Cuaderno público

Lo que el artista hace cuando ya no hace la obra

El excedente humano en la cadena dato–generación–obra

Hay una pregunta que el arte de datos vuelve inevitable y que la teoría todavía no ha sabido responder con precisión. Cuando el material de la obra es un conjunto de datos masivo que el artista no ha producido —telemetría de un acelerador de partículas, registros de sueño, archivos de un periódico— y la forma final la genera un algoritmo que el artista no ejecuta a mano, ¿qué hace exactamente el artista? ¿Dónde está su trabajo, si no escribe el dato ni dibuja la imagen?

La respuesta fácil es que no hace casi nada: aprieta un botón, elige un dataset, deja que la máquina trabaje. Es la respuesta que sostiene tanto el entusiasmo tecnófilo —“el algoritmo crea”— como el desdén —“eso no es arte”—. Las dos comparten un error: suponen que hacer arte es producir el contenido o ejecutar la forma, y que si el humano no hace ninguna de las dos cosas, no queda nada que sea suyo.

Este texto sostiene lo contrario. Que hay un trabajo artístico específico en esa cadena, que es real y localizable, y que no consiste en añadir —ni contenido ni forma— sino en modular: decidir el umbral, imponer la restricción, introducir el quiebre, parametrizar el criterio. Abro con él la línea Cosmic Data LAB, dedicada a la articulación entre datos, generación algorítmica y producción de obra con participación humana. Y lo hago porque esa modulación es, me parece, uno de los lugares más limpios donde observar lo que en otra parte de mi investigación llamo excedente: algo que reorganiza un sistema sin quedar absorbido por su función.

1. Qué quiere decir “proceso sin significado”

Empiezo por los casos, porque la tesis se ve mejor en ellos que en abstracto. Cuatro artistas que trabajan con datos masivos y generación algorítmica, y cuatro lugares distintos donde aparece la decisión humana.

Ryoji Ikeda trabaja con datos científicos en bruto: colisiones de partículas del CERN, coordenadas astronómicas, secuencias del genoma. No los interpreta ni los ilustra; los mapea directamente a frecuencias de sonido y matrices de píxeles. El dato modula el voltaje de la luz y del sonido sin traducción alegórica. Entonces, ¿qué decide Ikeda? Decide el umbral y el montaje: qué rangos del flujo masivo se descartan o se ralentizan para que el aparato perceptivo humano pueda registrarlos como ritmo, la partición del dato en secuencias, la escala espacial de la instalación. Su trabajo no está en el dato ni en su transformación automática, sino en calibrar dónde ese flujo se vuelve perceptible. Decide el borde.

Laurie Frick trabaja con sus propios datos personales: sueño, localización, actividad. Los reduce a grillas y códigos de color mediante reglas geométricas en software, y entonces hace algo decisivo: los saca de la pantalla. Corta madera, ensambla mosaicos, teje, pinta a mano sobre rejillas físicas. Su decisión está en el quiebre del rigor algorítmico: elige paletas según su memoria emocional de la luz de un lugar, e introduce la imperfección inevitable del material —la veta de la madera, la absorción desigual de la acuarela—. El dato digital vuelve, por decisión suya, a una escala corporal. Decide la fricción.

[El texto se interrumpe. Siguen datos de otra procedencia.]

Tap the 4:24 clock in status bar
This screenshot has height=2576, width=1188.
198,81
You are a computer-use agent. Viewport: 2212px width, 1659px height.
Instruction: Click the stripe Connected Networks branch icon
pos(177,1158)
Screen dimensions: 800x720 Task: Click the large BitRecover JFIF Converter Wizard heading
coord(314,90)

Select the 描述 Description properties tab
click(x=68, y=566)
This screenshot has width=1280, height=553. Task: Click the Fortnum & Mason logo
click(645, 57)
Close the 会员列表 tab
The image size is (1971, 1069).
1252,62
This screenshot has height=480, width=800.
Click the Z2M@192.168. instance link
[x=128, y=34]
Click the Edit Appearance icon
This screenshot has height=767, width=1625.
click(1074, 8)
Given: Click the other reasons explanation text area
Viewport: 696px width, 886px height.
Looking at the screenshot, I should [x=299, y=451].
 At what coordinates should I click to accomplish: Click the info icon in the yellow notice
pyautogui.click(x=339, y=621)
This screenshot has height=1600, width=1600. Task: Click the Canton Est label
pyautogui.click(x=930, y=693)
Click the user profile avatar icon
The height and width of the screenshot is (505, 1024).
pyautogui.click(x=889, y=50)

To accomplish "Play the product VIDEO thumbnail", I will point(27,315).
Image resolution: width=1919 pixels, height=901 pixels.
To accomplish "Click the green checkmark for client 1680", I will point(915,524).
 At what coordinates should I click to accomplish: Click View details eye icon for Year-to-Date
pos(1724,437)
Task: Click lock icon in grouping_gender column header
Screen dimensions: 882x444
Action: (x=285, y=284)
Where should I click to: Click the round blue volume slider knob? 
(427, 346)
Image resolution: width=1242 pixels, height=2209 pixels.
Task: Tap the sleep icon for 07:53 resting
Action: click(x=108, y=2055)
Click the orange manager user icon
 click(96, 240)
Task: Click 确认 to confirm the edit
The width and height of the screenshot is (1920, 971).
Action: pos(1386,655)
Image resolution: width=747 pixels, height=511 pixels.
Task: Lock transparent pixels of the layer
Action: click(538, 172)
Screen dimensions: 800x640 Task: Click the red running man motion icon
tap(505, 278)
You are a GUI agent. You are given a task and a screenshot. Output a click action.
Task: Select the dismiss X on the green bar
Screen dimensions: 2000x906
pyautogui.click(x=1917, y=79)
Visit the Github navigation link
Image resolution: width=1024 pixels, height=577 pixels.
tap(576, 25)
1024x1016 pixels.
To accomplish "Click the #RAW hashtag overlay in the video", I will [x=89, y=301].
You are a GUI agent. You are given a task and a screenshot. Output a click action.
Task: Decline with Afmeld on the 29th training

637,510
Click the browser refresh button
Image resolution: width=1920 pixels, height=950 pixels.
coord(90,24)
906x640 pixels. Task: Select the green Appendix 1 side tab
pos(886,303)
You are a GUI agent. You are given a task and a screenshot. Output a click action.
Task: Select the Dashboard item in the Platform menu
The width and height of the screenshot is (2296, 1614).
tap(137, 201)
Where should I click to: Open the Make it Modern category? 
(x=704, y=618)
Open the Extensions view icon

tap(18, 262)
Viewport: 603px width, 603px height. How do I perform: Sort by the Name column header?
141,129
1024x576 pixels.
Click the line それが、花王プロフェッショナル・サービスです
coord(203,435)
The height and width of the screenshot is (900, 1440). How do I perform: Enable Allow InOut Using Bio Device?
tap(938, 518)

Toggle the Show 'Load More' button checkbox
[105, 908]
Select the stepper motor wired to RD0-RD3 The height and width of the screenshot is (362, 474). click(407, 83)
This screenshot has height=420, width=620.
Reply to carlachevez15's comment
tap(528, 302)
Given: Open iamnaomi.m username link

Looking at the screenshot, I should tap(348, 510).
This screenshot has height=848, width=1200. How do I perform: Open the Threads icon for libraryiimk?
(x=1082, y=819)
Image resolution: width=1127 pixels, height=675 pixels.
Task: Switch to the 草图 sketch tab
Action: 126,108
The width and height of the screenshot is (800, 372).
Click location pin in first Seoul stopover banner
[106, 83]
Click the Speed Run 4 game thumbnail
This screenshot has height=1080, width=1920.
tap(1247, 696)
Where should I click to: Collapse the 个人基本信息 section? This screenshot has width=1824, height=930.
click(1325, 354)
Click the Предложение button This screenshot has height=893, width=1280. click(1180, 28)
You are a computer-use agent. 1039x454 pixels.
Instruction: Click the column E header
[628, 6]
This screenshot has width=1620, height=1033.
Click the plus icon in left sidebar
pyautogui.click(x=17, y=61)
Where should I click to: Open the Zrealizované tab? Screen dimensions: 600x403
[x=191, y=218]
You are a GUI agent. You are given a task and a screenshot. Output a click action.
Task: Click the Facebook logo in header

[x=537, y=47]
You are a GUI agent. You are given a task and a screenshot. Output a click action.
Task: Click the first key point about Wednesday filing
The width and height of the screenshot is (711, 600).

Giorgia Lupi trabaja con datos que muchas veces ella misma define como dignos de medirse: cuántas veces mira el reloj, qué piensa, qué siente. Rechaza los gráficos estándar y construye sistemas visuales hechos a mano donde lo cualitativo —emoción, contexto, interrupción— se mapea en grosor, inclinación, capa. Su decisión está aguas arriba de todo: en la taxonomía. Decide qué cuenta como dato, qué merece registrarse, incorporando lo anecdótico y lo subjetivo como variables duras. Y decide imponer una lectura lenta, donde la leyenda es parte de la obra. Decide qué entra.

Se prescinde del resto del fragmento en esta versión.